UK and French elections shake-up steel demand outlook

18th July 2024

Election results in France and the United Kingdom resulted in differing steel demand expectations among MEPS's research respondents during July. 

In the UK, the Labour Party’s landslide victory was followed by pledges of housebuilding targets and investments in the steel industry and the ports that serve it. France’s snap election resulted in a very different outcome. A hung parliament has left President Emmanual Macron with the difficult task of forming a coalition government. 

The new UK Government intends to invest GBP3 billion to modernise and rebuild the nation’s steel industry. In its 2023 manifesto, the Labour Party also said that it would spend GBP1.8 billion on ageing ports infrastructure and it wants 1.5 million new homes to be built over the next five years. The UK’s previous, Conservative government had been targeting 300,000 new homes annually. However, just 231,100 new homes were built in 2023 – down 9% on 2022. 

UK’s green transition presents challenges 

These actions could provide a boost to the nation’s construction sector, which is already more positive than those of its European neighbours, according to the Hamburg Commercial Bank’s Construction PMI. The UK’s PMI declined from 54.7 to 52.2 points in June, remaining well above the 50-point mark which divides growth from contraction. 

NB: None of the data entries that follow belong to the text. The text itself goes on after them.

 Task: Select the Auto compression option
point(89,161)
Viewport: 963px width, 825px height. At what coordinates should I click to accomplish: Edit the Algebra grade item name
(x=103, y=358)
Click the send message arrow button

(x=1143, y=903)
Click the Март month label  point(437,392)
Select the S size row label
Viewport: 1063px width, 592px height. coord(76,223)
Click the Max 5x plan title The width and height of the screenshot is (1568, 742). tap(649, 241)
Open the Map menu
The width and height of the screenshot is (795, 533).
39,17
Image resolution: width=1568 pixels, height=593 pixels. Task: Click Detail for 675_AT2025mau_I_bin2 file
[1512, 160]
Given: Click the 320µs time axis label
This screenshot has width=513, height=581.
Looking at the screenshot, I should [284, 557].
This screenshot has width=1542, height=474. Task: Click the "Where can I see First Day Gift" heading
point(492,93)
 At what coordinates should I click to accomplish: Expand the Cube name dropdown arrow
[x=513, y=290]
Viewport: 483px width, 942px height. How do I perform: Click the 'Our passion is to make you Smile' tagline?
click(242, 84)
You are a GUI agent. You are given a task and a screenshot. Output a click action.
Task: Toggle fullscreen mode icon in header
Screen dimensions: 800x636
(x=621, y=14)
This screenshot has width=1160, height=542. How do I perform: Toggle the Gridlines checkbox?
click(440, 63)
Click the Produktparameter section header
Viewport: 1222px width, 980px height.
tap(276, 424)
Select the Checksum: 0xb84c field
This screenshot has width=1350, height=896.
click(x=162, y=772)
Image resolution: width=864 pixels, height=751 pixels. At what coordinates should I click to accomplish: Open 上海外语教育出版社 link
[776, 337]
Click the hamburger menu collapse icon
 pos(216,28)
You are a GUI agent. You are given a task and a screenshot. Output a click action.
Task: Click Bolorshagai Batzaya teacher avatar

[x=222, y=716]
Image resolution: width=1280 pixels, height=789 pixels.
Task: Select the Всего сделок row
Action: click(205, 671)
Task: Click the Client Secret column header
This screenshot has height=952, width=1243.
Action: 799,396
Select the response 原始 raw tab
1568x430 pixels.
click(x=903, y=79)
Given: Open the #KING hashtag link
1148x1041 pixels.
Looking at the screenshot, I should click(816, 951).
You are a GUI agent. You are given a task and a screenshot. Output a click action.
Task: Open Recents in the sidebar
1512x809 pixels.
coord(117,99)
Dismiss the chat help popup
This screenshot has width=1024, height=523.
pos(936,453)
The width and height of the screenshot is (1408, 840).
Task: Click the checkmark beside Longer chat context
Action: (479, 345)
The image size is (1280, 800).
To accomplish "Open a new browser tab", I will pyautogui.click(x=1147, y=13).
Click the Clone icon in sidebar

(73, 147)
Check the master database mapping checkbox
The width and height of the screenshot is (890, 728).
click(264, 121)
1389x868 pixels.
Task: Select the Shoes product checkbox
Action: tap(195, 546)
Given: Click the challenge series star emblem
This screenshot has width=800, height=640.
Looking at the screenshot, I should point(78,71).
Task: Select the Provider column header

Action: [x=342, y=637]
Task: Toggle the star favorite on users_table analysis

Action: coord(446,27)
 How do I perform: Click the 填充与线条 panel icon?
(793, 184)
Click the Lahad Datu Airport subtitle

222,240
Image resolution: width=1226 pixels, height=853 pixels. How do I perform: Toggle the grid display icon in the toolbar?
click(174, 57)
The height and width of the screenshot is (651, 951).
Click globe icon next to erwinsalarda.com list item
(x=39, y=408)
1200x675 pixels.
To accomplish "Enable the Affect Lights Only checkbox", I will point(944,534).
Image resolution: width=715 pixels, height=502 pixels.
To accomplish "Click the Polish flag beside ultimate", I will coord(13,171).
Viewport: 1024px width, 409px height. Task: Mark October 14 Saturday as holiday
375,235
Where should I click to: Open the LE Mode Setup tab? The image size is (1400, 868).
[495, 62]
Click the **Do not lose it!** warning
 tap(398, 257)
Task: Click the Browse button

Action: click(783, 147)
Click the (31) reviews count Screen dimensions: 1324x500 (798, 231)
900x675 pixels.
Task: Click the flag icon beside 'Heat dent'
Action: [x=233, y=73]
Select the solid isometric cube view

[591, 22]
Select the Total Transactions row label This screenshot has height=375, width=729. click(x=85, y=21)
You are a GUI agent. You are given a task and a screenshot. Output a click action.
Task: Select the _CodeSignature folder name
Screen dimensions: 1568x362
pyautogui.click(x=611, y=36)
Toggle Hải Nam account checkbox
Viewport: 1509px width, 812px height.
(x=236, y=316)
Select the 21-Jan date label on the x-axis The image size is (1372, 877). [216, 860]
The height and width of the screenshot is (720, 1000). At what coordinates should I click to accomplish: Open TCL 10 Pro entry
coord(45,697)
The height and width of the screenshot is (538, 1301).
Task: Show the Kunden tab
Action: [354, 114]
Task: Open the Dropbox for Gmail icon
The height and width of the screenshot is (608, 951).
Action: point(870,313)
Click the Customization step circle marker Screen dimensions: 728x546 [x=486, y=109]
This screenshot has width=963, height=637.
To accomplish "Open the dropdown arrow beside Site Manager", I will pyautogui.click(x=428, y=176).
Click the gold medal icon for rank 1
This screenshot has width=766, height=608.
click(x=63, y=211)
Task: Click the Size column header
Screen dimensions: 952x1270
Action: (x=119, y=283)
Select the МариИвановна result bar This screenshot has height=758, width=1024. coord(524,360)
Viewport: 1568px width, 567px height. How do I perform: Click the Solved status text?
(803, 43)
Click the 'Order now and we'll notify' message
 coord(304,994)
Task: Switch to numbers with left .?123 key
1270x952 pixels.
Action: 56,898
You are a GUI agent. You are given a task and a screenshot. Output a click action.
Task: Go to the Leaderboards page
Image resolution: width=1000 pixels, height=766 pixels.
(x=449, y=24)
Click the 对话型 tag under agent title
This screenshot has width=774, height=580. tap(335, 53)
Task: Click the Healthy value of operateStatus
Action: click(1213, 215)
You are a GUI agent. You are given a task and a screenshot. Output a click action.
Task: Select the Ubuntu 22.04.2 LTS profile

Steel suppliers to the oil and gas industry may be less positive. The UK’s new government is understood to be considering a ban on new North Sea drilling licences. It has also pulled support from a new coal mine in Cumbria as it aims to promote renewable energy by encouraging an increase in onshore and offshore wind farm developments. 

MEPS’s respondents are hopeful that the new government will help to turn around the ongoing weak demand for steel. As in mainland Europe, MEPS’s UK steel prices continued to decline as demand failed to keep pace with supply during July’s research period. 

The future of the UK’s domestic steel supply remains a key topic for steel traders. MEPS understands it is unlikely that the appointment of a new government will change Tata Steel’s plans to close its second, and final, Port Talbot blast furnace by the end of September. Consequently, the new government will be expected to act on Tata’s application to the Trade Remedies Authority for a temporary suspension of the UK import safeguard measures. The move may be required to accommodate the steelmaker’s reliance on material imported via the measures’ hot rolled coil quota, during its transition to EAF-based production. 

Political uncertainty dents French recovery hopes 

In France, steel suppliers are nervous about the effect of political uncertainty on the nation’s already negative economic sentiment. Before France’s June 30 and July 7 elections, one MEPS respondent suggested that a win for French politics’ left-wing could lead to an increased tax burden on companies, harming investment. He added that a win for the right-wing may result in curbs on immigration that would deepen some sectors’ labour shortages. Ultimately, neither outcome occurred. Although the left-wing Nouveau Front Populaire bloc won the most parliamentary seats, it fell short of achieving a parliamentary majority. 

MEPS’s research partners in France comment that large, steel-consuming infrastructure projects will be put on hold and new investment halted until a coalition government is formed. However, steel producers and sellers were already anticipating a summer of extended maintenance shutdowns due to continued low demand. Some projects had also been halted during this summer's Paris Olympics. Nevertheless, many steel sector participants now fear that their wait for a market recovery may be prolonged further.